__Problem details__
Summarize the article below about the RAND() function in two sentences.

__Article__
RANDom traps for the unwary

The RAND() function presents developers with a trap for the unwary. According to the latest edition of Books Online it "produces a pseudo-random number in the range 0 to 1, exclusive".

As a statement this is not a universal truth, it is only true from certain perspectives.

In this article I am going to use the Adventureworks2014 database to demonstrate the pitfalls of the RAND() statement.

PROBLEM ONE: Random numbers over a batch

If we use RAND() without a seed value then a single "random" value will be generated across the entire result set and not a random value per record.

SELECT RandomValue=RAND()
FROM person.StateProvince

At least if we run the above query again we will get a different RandomValue, which is more than can be said for specifying a specific seed

SELECT RandomValue=RAND(32768)
FROM person.StateProvince

The query above generates the value 0.324138575220812 for every record on all the machines I have available to me. This tells me that for a given seed the random number algorithm is a deterministic function.

Finally, whatever the formula the RAND() function uses it is clearly symmetrical around zero. The following query will produce two identical values.

SELECT RAND(32768),RAND(-32768)

In short RAND() does not appear to have been designed with set based operations in mind.

PROBLEM TWO: RAND() for sequential seeds is definitely not random

The query below demonstrates just how poor the RAND() function is.

SELECT RandomValue=RAND(StateProvinceID),StateProvinceID
FROM person.StateProvince
ORDER BY 1 -- Order by the allegedly random value

If RAND() was truly random I would expect the StateProvinceID records to be randomly ordered however this is clearly not the case.

Plotting the values on a graph and adding a linear trend line emphasizes this fact.

For those of you not familiar with linear regression the R² value measures the goodness of fit between the data sample and the calculated trend line. A value of 1 represents a perfect fit.

I decided to explore this observation a bit further as Person.StateProvince is quite a small set of data.

Preparing Adventureworks2014 for experimentation

I expanded the database and log file each to 1GB so that I could create my test data.

When I experiment I use SQLCMD mode as this allows me to parameterise what I am trying to do to a greater extent than T-SQL variables normally allow. SQLCMD mode can be switched on from the "Query" menu and appears near the bottom of the screen as cir led in RED below

The snippet of code below ensures that the recovery model for the database is set to SIMPLE and prints a confirmation message just to be sure.

:setvar DB Adventureworks2014
USE $(DB)
GO
IF EXISTS(SELECT 1 FROM sys.databases WHERE name = '$(DB)' AND recovery_model_desc<>'SIMPLE')

__Data extract__
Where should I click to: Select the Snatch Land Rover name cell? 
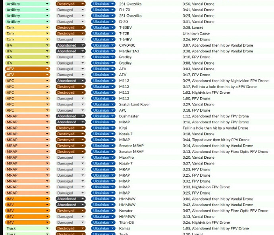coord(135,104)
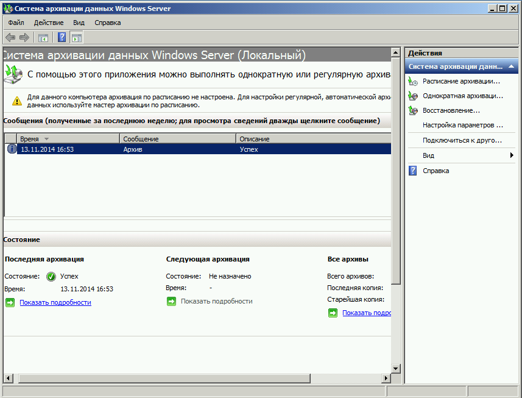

---

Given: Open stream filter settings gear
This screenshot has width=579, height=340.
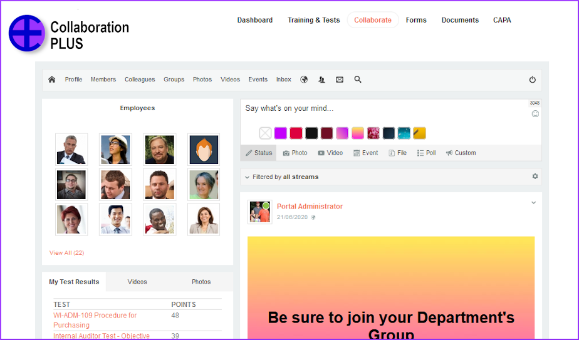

...

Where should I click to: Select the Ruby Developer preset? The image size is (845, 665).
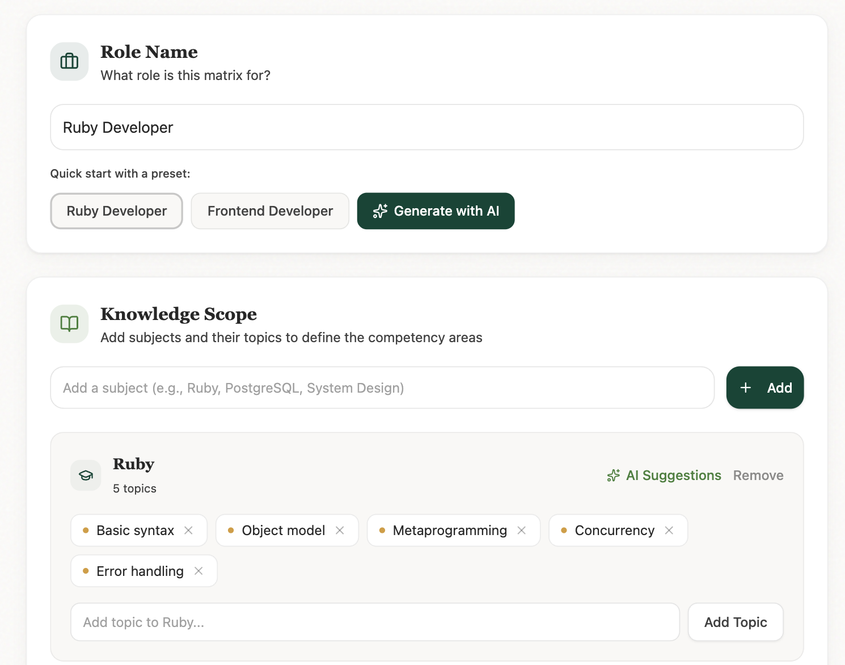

__Task response__
Using the Adventureworks2014 database, the article shows that RAND() without a seed returns a single value for the whole result set, that a given seed always yields the same value, and that a seed and its negative give identical results. It then shows that sequential seeds produce values that are clearly not random, and it begins preparing the database for further experiments by expanding its files, working in SQLCMD mode, and setting the recovery model to SIMPLE.